DOCUMENT EXCERPT:
Cellular architecture. This is another design decision that we made on our Argo CD deployment. In Markus' talk about AWS's sovereign cloud, he talked a lot about AWS partitions. This is a little bit what inspired this idea. Essentially, we have tenants for our Kubernetes deployments that contain multiple clusters, but each tenant is an isolated environment. In each tenant — this is a little bit complicated to understand at first, also took me a while to wrap my head around it — we have different environments, so dev, stage, and prod.
What this gives us is the flexibility to really roll out changes to a specific tenant or one cell, as it could be called as well, without impacting the other services in production. This also means that we're able to test changes to the platform without ever impacting our actual customers, as in the product engineers. They might have what they see as dev and stage clusters in our Duolingo main tenant, but from our perspective as the platform owners, all the actual code that gets pushed to that main tenant has already been tested in our separate EKS dev and stage environments or tenants where the product developers don't have access to.
Another thing, related to this, but just took us a while to figure out was, when you have Argo CD, how do you actually set up the repository? We landed on this structure. The interesting part is the tenants thing in the middle, where basically you have the service manifests split up by tenants and by services, by environments. This gives you the ability to set default values. For example, all services in the stage tenant have less memory or whatever defaults that you want to set there.

INFORMATION SUPPLIED:
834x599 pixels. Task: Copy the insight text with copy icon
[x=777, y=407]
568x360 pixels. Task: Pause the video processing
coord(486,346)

INSTRUCTIONS:
**a)** Revise the passage on Argo CD between "Another thing, related" and "to set there.", inclusive, changing "repository" to "repo".
**b)** Pick up the passage on Argo CD after its last sentence and keep writing it.

RESULTS BY TASK:
**a)**
Another thing, related to this, but just took us a while to figure out was, when you have Argo CD, how do you actually set up the repo? We landed on this structure. The interesting part is the tenants thing in the middle, where basically you have the service manifests split up by tenants and by services, by environments. This gives you the ability to set default values. For example, all services in the stage tenant have less memory or whatever defaults that you want to set there.

**b)**
Stepping away from Argo CD and deployments, we had that set up. We had our clusters. Technically this comes first, but as you're setting up the foundation, you also need to build out the network architecture. Networking is always challenging, especially when you build out a totally new platform, you also have the ability to make changes that you might not be able to do in your existing environment. We decided to use IPv6 for our Kubernetes pods. This was for multiple reasons. First of all, IPv6 is the future, and we had the chance here to basically bring our platform to a more future-proof setup by enabling IPv6 on the clusters from the get-go. At the same time, with our scale and our existing network infrastructure, continuing with IPv4, there might have been concerns of running out of IPv4 addresses, especially with Kubernetes, where each pod gets assigned the IP address, and IPv6 would make sure we do not run into that issue.
Once we made that decision, what this means is that every pod has an IPv6 address. However, our VPC, we needed to be dual-stack since we still want to be able to make connections to IPv4 hosts, and specifically also talk to services in our old infrastructure, which was IPv4-based. We made a dual-stack VPC, which basically means the VPC supports both address schemes. There we were able to leverage the AWS VPC CNI plugin. That is great. I'm really glad that we were able to leverage IPv6, but we also ran into some challenges with the setup. First of all, application updates. As I mentioned at the very beginning, we're moving from one container orchestration platform to another container orchestration platform.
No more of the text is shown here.